Didn’t BC already fix zoning?
Despite a prominent set of provincially driven reforms in BC, apartment bans are still in place. The Province required cities to update bylaws to allow small multiplexes in detached house areas, but key standards were non-binding and many cities responded with highly restrictive rules. For example, Vancouver’s multiplex policy was designed to severely limit uptake by restricting floor space, imposing long discretionary approvals and charging extra fees relative to detached houses. The result: an estimated 30,000 homes will not be created over 10 years compared to if the city had adopted provincial guidelines (or if those guidelines had been required).
Another headline provincial reform was the transit-oriented areas for housing, especially allowing more homes near Skytrain stations. This was a positive step, but it covers only a fraction of the areas imposing apartment bans and project-by-project rezonings are often still required.
This is what the housing policy slow-roll looks like in practice: reforms that sound structural, but are implemented in ways that largely preserve the status quo of housing scarcity.
If the goal is to actually end exclusionary zoning, cities like Vancouver must allow at least six-storey apartments by right, without discretionary rezoning hurdles, anywhere that it’s legal to build a detached house. Indeed, allowing low-rise, single lot apartments broadly across cities would reduce project costs and create new homes faster. Auckland’s reforms also suggest that this would improve construction productivity and competition among home builders.

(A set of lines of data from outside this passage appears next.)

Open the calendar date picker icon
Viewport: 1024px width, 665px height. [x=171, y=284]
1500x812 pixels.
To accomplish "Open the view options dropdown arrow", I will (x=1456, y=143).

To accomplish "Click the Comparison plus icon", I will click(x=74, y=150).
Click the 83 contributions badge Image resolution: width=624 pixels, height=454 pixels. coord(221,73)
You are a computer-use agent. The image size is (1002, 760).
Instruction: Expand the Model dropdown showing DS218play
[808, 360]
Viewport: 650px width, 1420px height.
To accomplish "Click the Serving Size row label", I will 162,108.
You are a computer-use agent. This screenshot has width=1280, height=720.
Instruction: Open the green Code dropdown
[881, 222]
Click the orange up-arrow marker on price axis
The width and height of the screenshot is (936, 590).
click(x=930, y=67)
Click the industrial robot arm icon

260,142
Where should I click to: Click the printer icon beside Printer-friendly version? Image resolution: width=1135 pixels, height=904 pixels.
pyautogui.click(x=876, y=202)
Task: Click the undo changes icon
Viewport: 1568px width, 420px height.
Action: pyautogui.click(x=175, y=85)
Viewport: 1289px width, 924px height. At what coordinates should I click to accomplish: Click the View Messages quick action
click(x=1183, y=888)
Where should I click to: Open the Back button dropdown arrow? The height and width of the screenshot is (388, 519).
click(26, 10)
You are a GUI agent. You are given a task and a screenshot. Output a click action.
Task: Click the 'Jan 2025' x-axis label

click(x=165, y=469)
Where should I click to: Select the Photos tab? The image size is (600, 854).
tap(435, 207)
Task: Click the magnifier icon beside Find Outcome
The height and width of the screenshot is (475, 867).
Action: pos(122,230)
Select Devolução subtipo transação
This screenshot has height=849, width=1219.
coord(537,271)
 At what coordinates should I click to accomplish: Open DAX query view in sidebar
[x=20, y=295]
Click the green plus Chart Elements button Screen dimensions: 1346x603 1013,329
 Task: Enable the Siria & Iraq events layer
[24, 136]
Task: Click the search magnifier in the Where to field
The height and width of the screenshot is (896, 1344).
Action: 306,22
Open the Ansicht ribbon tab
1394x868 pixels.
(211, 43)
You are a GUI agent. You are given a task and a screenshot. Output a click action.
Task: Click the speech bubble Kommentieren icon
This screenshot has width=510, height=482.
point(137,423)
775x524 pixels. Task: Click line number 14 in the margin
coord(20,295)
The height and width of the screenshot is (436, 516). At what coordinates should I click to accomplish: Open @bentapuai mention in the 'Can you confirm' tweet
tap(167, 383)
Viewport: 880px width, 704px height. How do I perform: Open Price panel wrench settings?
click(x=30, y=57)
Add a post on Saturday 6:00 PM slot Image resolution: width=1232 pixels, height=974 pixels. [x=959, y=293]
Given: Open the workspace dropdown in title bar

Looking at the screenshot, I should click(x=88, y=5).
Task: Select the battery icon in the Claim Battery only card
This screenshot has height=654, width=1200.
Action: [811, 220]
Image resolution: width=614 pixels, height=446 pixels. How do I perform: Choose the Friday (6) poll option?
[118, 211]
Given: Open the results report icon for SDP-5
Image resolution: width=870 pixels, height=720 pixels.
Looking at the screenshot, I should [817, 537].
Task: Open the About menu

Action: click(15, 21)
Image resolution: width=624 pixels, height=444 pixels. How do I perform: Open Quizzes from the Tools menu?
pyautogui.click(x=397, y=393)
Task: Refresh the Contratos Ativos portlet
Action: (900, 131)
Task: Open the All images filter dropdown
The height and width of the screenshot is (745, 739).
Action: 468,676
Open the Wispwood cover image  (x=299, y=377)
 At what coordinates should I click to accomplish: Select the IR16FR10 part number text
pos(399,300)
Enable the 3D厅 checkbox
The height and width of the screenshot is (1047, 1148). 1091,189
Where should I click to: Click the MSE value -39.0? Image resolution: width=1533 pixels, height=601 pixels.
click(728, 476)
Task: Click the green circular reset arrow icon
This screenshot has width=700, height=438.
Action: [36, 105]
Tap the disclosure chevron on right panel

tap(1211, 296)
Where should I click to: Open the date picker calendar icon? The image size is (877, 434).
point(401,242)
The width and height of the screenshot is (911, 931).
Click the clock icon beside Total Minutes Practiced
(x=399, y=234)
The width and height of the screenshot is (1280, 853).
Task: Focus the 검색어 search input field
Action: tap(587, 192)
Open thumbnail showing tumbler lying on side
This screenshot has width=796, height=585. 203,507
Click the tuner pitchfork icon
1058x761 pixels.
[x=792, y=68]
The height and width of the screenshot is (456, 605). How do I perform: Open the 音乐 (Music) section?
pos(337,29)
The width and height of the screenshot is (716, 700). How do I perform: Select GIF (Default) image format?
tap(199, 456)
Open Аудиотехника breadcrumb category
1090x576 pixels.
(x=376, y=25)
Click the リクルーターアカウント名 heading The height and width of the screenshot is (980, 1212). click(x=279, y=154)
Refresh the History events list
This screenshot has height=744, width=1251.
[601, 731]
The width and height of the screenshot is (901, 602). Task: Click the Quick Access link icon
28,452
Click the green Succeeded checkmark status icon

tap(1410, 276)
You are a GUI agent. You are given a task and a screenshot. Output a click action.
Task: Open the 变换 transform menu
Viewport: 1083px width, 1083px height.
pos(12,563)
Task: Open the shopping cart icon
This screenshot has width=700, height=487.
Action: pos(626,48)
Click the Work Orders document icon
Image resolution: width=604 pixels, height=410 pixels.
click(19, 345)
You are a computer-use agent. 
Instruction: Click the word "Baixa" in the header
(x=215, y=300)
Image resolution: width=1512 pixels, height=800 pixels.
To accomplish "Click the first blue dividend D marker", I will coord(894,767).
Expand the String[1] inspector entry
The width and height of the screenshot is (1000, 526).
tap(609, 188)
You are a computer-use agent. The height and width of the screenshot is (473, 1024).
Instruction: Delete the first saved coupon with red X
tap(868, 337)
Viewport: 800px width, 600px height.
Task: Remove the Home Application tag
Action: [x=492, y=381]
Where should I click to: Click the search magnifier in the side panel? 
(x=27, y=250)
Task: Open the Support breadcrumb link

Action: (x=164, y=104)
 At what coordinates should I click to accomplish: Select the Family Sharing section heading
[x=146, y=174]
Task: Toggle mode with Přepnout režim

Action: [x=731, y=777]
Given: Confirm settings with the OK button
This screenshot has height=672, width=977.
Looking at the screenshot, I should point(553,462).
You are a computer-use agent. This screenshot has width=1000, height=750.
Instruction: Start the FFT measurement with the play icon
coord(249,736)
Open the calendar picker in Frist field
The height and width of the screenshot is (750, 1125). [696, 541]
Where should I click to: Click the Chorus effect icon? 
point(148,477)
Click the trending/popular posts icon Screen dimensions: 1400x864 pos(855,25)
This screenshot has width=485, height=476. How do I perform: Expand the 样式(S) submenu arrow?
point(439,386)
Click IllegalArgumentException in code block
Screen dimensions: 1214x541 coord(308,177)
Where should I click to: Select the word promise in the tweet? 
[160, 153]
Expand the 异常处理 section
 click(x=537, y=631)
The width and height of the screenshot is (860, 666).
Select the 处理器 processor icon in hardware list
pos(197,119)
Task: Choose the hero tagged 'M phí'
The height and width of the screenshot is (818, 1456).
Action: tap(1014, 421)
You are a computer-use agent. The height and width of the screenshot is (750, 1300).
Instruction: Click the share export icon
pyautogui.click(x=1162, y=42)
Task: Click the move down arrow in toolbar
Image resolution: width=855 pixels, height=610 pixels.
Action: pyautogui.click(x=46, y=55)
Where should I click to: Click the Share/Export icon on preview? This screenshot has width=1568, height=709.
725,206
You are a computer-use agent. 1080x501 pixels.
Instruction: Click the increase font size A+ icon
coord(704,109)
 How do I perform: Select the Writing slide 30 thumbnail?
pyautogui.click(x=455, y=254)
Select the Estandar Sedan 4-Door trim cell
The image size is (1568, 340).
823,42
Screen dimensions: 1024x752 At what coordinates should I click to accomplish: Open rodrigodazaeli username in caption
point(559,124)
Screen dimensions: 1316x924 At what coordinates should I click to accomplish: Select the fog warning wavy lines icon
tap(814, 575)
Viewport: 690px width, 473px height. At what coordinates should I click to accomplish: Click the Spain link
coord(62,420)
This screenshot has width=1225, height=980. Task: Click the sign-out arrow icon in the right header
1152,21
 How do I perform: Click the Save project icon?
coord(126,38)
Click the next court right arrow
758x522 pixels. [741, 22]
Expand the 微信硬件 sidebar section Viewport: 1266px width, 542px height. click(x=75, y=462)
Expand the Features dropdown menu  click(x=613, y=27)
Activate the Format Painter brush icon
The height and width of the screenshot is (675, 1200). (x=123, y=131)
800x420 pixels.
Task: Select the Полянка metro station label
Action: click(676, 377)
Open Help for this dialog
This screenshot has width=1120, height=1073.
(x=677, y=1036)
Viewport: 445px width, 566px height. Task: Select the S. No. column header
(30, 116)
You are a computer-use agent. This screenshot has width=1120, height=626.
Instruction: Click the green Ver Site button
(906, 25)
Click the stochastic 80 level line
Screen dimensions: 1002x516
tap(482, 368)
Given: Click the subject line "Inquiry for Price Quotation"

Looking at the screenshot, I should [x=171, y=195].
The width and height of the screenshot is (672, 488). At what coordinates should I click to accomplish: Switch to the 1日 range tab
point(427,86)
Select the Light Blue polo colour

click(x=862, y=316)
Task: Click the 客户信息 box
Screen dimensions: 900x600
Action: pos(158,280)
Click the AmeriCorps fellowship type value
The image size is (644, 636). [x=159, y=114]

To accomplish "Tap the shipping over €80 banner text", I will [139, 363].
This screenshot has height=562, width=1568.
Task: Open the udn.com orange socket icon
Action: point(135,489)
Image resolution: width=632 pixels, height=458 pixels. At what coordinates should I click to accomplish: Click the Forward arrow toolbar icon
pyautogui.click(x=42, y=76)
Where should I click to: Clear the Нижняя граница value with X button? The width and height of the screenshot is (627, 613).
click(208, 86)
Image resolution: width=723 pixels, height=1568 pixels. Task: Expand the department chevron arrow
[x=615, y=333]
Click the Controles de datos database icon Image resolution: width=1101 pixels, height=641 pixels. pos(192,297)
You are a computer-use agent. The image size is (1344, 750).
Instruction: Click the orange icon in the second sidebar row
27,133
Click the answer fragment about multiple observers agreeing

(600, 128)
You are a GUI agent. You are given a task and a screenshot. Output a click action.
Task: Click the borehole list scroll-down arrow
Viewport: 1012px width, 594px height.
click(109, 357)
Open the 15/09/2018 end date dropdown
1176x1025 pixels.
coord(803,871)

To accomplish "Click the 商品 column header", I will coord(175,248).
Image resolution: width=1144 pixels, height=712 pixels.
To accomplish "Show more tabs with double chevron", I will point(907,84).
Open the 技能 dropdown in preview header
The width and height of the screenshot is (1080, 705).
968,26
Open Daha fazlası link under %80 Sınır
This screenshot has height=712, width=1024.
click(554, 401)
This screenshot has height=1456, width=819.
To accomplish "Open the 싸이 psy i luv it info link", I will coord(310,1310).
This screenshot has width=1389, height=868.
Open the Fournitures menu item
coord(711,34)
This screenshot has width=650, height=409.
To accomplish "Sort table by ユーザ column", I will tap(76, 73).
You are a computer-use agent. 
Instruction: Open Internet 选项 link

Just as importantly, cities must eliminate other barriers that function as de-facto apartment bans such as frontage requirements that block single-lot apartments or onerous fees that undermine housing viability. Our most expensive cities increasingly rely on hefty fees on new apartments to fund public infrastructure, but the result is fewer homes built and higher rents and home prices—shifting the burden onto renters and first-time buyers (and driving up the costs of public infrastructure per capita, which is cheaper for denser housing like apartments).
Yet, a recent federal promise to reduce such fees by half and provide replacement funding for municipal infrastructure has already been watered down.
Conclusion
The housing crisis is the product of public policy choices: chronic underinvestment in non-market housing, decades of underbuilding and exclusionary zoning that blocks apartments across most residential land in our most expensive cities. Those policies can be changed.
Solving the housing crisis requires scaling non-market housing to match the backlog of need, building enough homes of all kinds to restore and sustain healthy vacancy rates and ending apartment bans and other municipal “poison pills” so projects can proceed by right, faster and at lower cost.
There is no shortage of housing policy announcements these days. But there is a shortage of follow-through and scale. The question is whether governments keep slow-rolling reforms that largely preserve the status quo of scarcity—or build a housing system designed to deliver abundant, affordable homes for all.
The housing crisis is solvable, but it will not be solved by half-measures.